Oberhausen. . Drei Teams und ein riesiges Spielgerät: Kin-Ball hat seine ganz eigenen Regeln. Der TC Sterkrade bietet den Trendsport an. Wir haben mitgespielt.
Ich gehe tief in die Knie – dann versuche ich, mich nicht mehr zu bewegen. Meine Arme sind nach oben ausgestreckt, die Handflächen wie zum Gebet geöffnet. Über mir: Eine riesige, schwarze Kugel. Ich ziehe den Kopf ein und schaue nach unten, sehe blassgrünen Linoleumboden und meine ramponierten, knallgelben Turnschuhe. Neben mir kauert Florian, seine Knie in dicke Schoner gehüllt. Um uns herum ist es still. Keine Schritte mehr, keine Absprachen, gespanntes Warten. Gleich wird Artur aufschlagen.

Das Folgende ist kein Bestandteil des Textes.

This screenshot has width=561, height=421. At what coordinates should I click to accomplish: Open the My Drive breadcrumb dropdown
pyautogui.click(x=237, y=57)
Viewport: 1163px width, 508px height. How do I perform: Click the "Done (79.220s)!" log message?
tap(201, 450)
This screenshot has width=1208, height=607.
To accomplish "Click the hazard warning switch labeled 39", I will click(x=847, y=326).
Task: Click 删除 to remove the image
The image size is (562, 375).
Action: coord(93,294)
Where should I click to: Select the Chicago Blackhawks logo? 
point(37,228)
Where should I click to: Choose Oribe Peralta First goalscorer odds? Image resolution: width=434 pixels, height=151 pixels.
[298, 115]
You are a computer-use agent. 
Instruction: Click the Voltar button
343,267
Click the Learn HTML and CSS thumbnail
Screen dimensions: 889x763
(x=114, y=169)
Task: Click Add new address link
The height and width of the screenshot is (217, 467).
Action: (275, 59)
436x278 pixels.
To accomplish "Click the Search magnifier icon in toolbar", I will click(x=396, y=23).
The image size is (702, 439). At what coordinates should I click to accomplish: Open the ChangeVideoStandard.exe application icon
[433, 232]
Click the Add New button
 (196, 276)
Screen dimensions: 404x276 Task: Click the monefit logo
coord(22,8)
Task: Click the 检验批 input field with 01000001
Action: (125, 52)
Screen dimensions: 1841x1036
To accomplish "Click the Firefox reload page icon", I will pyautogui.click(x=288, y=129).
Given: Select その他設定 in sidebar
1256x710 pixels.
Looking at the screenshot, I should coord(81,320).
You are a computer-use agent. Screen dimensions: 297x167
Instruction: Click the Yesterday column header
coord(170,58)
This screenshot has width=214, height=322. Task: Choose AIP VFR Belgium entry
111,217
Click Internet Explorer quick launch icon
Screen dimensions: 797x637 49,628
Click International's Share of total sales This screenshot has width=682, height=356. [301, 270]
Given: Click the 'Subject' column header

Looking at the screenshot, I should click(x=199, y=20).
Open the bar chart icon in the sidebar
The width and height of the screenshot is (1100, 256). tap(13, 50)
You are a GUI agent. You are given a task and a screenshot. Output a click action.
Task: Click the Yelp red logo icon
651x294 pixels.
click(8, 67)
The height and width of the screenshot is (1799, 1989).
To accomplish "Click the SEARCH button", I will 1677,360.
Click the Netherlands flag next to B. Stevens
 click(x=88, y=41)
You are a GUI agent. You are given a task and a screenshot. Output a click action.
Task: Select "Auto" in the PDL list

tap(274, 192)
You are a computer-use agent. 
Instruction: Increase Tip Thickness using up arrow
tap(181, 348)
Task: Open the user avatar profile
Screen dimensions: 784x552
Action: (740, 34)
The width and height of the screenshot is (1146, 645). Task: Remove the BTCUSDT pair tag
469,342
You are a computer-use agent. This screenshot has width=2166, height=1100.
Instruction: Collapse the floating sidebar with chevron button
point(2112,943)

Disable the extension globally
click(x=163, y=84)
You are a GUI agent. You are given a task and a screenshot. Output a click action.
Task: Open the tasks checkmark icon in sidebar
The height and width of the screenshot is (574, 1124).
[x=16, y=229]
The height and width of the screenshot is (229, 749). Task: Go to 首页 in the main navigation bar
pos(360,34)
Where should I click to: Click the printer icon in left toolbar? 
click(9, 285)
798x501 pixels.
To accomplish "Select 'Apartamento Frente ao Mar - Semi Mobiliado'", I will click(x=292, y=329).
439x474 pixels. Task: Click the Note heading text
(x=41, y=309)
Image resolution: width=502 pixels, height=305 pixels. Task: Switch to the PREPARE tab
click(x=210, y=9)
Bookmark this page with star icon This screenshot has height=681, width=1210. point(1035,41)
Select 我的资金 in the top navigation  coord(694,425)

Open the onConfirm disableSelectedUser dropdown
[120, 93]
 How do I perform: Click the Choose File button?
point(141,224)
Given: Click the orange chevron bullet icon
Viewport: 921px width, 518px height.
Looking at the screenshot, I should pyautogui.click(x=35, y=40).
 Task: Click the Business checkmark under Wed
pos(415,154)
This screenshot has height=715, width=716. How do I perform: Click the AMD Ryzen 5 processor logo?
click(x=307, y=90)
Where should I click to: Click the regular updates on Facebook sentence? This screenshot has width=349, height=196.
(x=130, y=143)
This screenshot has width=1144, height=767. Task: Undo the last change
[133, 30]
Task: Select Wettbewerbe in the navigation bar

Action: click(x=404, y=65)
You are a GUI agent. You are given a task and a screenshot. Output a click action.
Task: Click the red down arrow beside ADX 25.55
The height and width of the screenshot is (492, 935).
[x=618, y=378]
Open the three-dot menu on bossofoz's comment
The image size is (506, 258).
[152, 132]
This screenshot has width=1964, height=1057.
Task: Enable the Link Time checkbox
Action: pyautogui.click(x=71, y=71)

Artur God, graues Leibchen auf schwarzem Shirt, Glatze, Dreitagebart und breites Lächeln, ist deutscher Nationalspieler im Kin-Ball – einer Sportart, die in Deutschland seit einigen Jahren immer mehr Anhänger findet. Der 38-Jährige unterrichtet Sport und Sozialwissenschaften an der Gesamtschule Osterfeld und leitet einmal in der Woche das Kin-Ball-Training des TC Sterkrade 69.
In den 80er Jahren kam Kin-Ball nach Europa
Ein gut 20 mal 20 Meter großes Spielfeld, zwölf Spieler und einen gigantischen, etwa ein Kilogramm schweren Ball – mehr braucht es nicht für den Trendsport, der Ende der 1980er Jahre aus dem kanadischen Québec nach Europa geschwappt ist. „Gerade die einfache Spielidee macht Kin-Ball so besonders“, erklärt God, „man kann sofort einsteigen und lernt extrem schnell dazu.“
An diesem Donnerstagabend haben sich wieder zwölf Kin-Ball-Begeisterte in der Turnhalle der Osterfelder Gesamtschule eingefunden – ich mittendrin. Wir beginnen mit ein paar einfachen Übungen: Laufen, schlagen, passen, rutschen. Die Hauptrolle spielt dabei stets das auffällig große Spielgerät. „Der Ball hat einen enormen Aufforderungscharakter“, weiß auch God. Mir fällt es schwer, mich auf irgendetwas anderes zu konzentrieren. Ich will sofort losspielen, will wissen, wie sich Kin-Ball anfühlt. Nach einer knappen halben Stunde hat unser sympathischer Leiter ein Einsehen. Na endlich, ran an die Leibchen.
Jedes Körperteil zählt
Das Spielprinzip ist schnell verinnerlicht: Drei Viererteams spielen gegeneinander, jedes hat eine eigene Farbe – schwarz, grau oder rot. Das aufschlagende Team legt durch Ausrufen eine Mannschaft fest, die den Ball fangen muss – ohne dass dieser den Boden berührt. Beim Aufschlag halten drei Spieler den Ball fest, der vierte schlägt ihn möglichst so davon, dass er für das Fänger-Team unerreichbar ist. Berührt der Ball den Boden, erhalten die beiden anderen Mannschaften einen Punkt. Die Annahme darf mit jedem Körperteil erfolgen. Das macht Kin-Ball so rasant.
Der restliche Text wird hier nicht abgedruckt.